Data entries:
►
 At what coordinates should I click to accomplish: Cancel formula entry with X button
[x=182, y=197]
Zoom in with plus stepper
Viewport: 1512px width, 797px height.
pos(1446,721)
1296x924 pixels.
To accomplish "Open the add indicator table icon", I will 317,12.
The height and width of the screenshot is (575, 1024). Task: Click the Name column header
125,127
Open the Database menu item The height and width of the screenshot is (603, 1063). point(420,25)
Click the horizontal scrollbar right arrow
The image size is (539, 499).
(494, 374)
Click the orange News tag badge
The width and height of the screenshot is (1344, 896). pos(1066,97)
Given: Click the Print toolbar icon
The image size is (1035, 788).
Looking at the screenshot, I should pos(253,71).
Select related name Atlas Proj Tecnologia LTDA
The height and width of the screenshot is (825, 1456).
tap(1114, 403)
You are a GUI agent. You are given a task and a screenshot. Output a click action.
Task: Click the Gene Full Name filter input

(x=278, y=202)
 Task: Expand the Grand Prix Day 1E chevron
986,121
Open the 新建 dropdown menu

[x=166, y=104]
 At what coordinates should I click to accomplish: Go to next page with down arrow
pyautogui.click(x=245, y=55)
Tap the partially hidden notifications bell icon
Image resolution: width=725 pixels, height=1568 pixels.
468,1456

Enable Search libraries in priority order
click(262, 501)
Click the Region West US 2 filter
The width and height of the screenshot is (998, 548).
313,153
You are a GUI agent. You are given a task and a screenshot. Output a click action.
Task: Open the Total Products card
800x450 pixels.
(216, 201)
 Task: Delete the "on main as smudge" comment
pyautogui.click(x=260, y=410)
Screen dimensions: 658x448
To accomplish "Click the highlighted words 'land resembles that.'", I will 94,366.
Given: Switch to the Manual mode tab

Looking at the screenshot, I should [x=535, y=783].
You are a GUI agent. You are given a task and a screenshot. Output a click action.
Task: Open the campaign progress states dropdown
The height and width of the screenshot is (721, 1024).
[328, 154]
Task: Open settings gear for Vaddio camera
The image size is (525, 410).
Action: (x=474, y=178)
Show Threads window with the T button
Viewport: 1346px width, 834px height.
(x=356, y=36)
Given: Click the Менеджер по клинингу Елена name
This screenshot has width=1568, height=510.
◄
WHAT IS REQUIRED — Make a precise copy of the records in their entirety.

WRITTEN RESPONSE —
 At what coordinates should I click to accomplish: Cancel formula entry with X button
[x=182, y=197]
Zoom in with plus stepper
Viewport: 1512px width, 797px height.
pos(1446,721)
1296x924 pixels.
To accomplish "Open the add indicator table icon", I will 317,12.
The height and width of the screenshot is (575, 1024). Task: Click the Name column header
125,127
Open the Database menu item The height and width of the screenshot is (603, 1063). point(420,25)
Click the horizontal scrollbar right arrow
The image size is (539, 499).
(494, 374)
Click the orange News tag badge
The width and height of the screenshot is (1344, 896). pos(1066,97)
Given: Click the Print toolbar icon
The image size is (1035, 788).
Looking at the screenshot, I should pos(253,71).
Select related name Atlas Proj Tecnologia LTDA
The height and width of the screenshot is (825, 1456).
tap(1114, 403)
You are a GUI agent. You are given a task and a screenshot. Output a click action.
Task: Click the Gene Full Name filter input

(x=278, y=202)
 Task: Expand the Grand Prix Day 1E chevron
986,121
Open the 新建 dropdown menu

[x=166, y=104]
 At what coordinates should I click to accomplish: Go to next page with down arrow
pyautogui.click(x=245, y=55)
Tap the partially hidden notifications bell icon
Image resolution: width=725 pixels, height=1568 pixels.
468,1456

Enable Search libraries in priority order
click(262, 501)
Click the Region West US 2 filter
The width and height of the screenshot is (998, 548).
313,153
You are a GUI agent. You are given a task and a screenshot. Output a click action.
Task: Open the Total Products card
800x450 pixels.
(216, 201)
 Task: Delete the "on main as smudge" comment
pyautogui.click(x=260, y=410)
Screen dimensions: 658x448
To accomplish "Click the highlighted words 'land resembles that.'", I will 94,366.
Given: Switch to the Manual mode tab

Looking at the screenshot, I should [x=535, y=783].
You are a GUI agent. You are given a task and a screenshot. Output a click action.
Task: Open the campaign progress states dropdown
The height and width of the screenshot is (721, 1024).
[328, 154]
Task: Open settings gear for Vaddio camera
The image size is (525, 410).
Action: (x=474, y=178)
Show Threads window with the T button
Viewport: 1346px width, 834px height.
(x=356, y=36)
Given: Click the Менеджер по клинингу Елена name
This screenshot has width=1568, height=510.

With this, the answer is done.